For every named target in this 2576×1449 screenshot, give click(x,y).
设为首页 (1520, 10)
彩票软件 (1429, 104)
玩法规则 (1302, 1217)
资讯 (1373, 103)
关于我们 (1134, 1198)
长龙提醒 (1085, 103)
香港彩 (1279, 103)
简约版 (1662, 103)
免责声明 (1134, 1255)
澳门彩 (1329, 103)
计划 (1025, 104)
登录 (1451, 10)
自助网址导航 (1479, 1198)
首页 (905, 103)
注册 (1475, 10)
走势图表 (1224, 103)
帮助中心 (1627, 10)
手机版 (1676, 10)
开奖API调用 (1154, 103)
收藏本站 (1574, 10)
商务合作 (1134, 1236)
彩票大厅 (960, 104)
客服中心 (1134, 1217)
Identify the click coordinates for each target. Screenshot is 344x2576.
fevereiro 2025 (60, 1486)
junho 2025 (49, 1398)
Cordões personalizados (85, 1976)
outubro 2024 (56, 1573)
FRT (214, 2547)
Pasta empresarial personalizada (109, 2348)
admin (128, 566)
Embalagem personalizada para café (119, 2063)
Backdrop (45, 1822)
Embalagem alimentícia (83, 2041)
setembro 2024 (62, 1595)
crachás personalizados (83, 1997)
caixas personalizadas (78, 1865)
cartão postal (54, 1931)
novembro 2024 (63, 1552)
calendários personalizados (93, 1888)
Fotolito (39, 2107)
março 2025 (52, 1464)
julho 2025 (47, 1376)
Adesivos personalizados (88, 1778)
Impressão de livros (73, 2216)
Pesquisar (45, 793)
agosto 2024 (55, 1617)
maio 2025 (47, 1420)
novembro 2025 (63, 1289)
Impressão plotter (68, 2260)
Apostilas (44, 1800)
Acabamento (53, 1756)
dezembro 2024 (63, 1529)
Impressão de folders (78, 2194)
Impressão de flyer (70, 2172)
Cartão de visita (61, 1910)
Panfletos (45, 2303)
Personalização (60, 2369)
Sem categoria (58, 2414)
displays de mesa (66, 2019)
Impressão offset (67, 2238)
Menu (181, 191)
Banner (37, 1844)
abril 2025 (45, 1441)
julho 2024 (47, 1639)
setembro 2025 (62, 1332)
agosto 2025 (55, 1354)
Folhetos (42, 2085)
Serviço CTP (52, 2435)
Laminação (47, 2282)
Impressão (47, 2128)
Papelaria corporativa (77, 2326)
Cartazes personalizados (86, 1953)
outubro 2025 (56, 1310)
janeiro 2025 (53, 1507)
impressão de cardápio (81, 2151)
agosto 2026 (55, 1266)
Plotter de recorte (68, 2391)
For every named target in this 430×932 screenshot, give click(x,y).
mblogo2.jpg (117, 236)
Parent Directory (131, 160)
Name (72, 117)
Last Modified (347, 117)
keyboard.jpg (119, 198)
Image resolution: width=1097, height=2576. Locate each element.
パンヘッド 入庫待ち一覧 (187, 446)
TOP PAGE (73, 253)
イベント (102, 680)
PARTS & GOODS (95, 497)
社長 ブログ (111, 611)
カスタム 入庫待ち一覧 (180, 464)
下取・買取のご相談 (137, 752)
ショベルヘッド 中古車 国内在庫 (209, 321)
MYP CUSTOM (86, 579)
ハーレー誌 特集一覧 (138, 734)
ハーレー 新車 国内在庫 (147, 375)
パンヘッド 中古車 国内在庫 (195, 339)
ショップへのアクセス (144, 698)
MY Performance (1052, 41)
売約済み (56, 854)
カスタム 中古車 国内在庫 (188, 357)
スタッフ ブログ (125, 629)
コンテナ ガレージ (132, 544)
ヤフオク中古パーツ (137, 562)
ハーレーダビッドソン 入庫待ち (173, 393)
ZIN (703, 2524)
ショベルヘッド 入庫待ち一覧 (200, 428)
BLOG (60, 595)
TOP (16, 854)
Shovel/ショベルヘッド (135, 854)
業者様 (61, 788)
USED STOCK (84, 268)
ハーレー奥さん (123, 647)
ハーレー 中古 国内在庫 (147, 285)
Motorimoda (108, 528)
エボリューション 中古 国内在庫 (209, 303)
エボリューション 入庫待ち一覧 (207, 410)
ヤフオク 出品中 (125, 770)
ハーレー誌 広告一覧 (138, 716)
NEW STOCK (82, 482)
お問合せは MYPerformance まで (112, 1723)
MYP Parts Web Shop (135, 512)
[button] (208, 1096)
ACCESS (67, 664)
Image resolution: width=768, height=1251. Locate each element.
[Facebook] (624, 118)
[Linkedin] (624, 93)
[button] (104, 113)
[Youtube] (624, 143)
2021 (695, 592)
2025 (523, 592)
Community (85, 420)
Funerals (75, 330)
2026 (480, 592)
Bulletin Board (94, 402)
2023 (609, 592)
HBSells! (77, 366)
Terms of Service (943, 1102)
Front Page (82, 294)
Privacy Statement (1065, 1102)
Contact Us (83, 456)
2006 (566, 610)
··········
**TASK BRIEF:**
The entire set of records should be returned exactly.

**COMPLETED EXERCISE:**
For every named target in this 2576×1449 screenshot, give click(x,y).
设为首页 (1520, 10)
彩票软件 (1429, 104)
玩法规则 (1302, 1217)
资讯 (1373, 103)
关于我们 (1134, 1198)
长龙提醒 (1085, 103)
香港彩 (1279, 103)
简约版 (1662, 103)
免责声明 (1134, 1255)
澳门彩 (1329, 103)
计划 (1025, 104)
登录 (1451, 10)
自助网址导航 (1479, 1198)
首页 (905, 103)
注册 (1475, 10)
走势图表 (1224, 103)
帮助中心 (1627, 10)
手机版 (1676, 10)
开奖API调用 (1154, 103)
收藏本站 (1574, 10)
商务合作 (1134, 1236)
彩票大厅 (960, 104)
客服中心 (1134, 1217)
Identify the click coordinates for each target. Screenshot is 344x2576.
fevereiro 2025 (60, 1486)
junho 2025 (49, 1398)
Cordões personalizados (85, 1976)
outubro 2024 (56, 1573)
FRT (214, 2547)
Pasta empresarial personalizada (109, 2348)
admin (128, 566)
Embalagem personalizada para café (119, 2063)
Backdrop (45, 1822)
Embalagem alimentícia (83, 2041)
setembro 2024 (62, 1595)
crachás personalizados (83, 1997)
caixas personalizadas (78, 1865)
cartão postal (54, 1931)
novembro 2024 (63, 1552)
calendários personalizados (93, 1888)
Fotolito (39, 2107)
março 2025 (52, 1464)
julho 2025 (47, 1376)
Adesivos personalizados (88, 1778)
Impressão de livros (73, 2216)
Pesquisar (45, 793)
agosto 2024 (55, 1617)
maio 2025 (47, 1420)
novembro 2025 (63, 1289)
Impressão plotter (68, 2260)
Apostilas (44, 1800)
Acabamento (53, 1756)
dezembro 2024 (63, 1529)
Impressão de folders (78, 2194)
Impressão de flyer (70, 2172)
Cartão de visita (61, 1910)
Panfletos (45, 2303)
Personalização (60, 2369)
Sem categoria (58, 2414)
displays de mesa (66, 2019)
Impressão offset (67, 2238)
Menu (181, 191)
Banner (37, 1844)
abril 2025 (45, 1441)
julho 2024 (47, 1639)
setembro 2025 (62, 1332)
agosto 2025 (55, 1354)
Folhetos (42, 2085)
Serviço CTP (52, 2435)
Laminação (47, 2282)
Impressão (47, 2128)
Papelaria corporativa (77, 2326)
Cartazes personalizados (86, 1953)
outubro 2025 (56, 1310)
janeiro 2025 (53, 1507)
impressão de cardápio (81, 2151)
agosto 2026 (55, 1266)
Plotter de recorte (68, 2391)
For every named target in this 430×932 screenshot, give click(x,y).
mblogo2.jpg (117, 236)
Parent Directory (131, 160)
Name (72, 117)
Last Modified (347, 117)
keyboard.jpg (119, 198)
Image resolution: width=1097, height=2576. Locate each element.
パンヘッド 入庫待ち一覧 (187, 446)
TOP PAGE (73, 253)
イベント (102, 680)
PARTS & GOODS (95, 497)
社長 ブログ (111, 611)
カスタム 入庫待ち一覧 (180, 464)
下取・買取のご相談 (137, 752)
ショベルヘッド 中古車 国内在庫 (209, 321)
MYP CUSTOM (86, 579)
ハーレー誌 特集一覧 (138, 734)
ハーレー 新車 国内在庫 (147, 375)
パンヘッド 中古車 国内在庫 (195, 339)
ショップへのアクセス (144, 698)
MY Performance (1052, 41)
売約済み (56, 854)
カスタム 中古車 国内在庫 (188, 357)
スタッフ ブログ (125, 629)
コンテナ ガレージ (132, 544)
ヤフオク中古パーツ (137, 562)
ハーレーダビッドソン 入庫待ち (173, 393)
ZIN (703, 2524)
ショベルヘッド 入庫待ち一覧 (200, 428)
BLOG (60, 595)
TOP (16, 854)
Shovel/ショベルヘッド (135, 854)
業者様 (61, 788)
USED STOCK (84, 268)
ハーレー奥さん (123, 647)
ハーレー 中古 国内在庫 (147, 285)
Motorimoda (108, 528)
エボリューション 中古 国内在庫 (209, 303)
エボリューション 入庫待ち一覧 (207, 410)
ヤフオク 出品中 (125, 770)
ハーレー誌 広告一覧 (138, 716)
NEW STOCK (82, 482)
お問合せは MYPerformance まで (112, 1723)
MYP Parts Web Shop (135, 512)
[button] (208, 1096)
ACCESS (67, 664)
Image resolution: width=768, height=1251. Locate each element.
[Facebook] (624, 118)
[Linkedin] (624, 93)
[button] (104, 113)
[Youtube] (624, 143)
2021 (695, 592)
2025 (523, 592)
Community (85, 420)
Funerals (75, 330)
2026 (480, 592)
Bulletin Board (94, 402)
2023 (609, 592)
HBSells! (77, 366)
Terms of Service (943, 1102)
Front Page (82, 294)
Privacy Statement (1065, 1102)
Contact Us (83, 456)
2006 (566, 610)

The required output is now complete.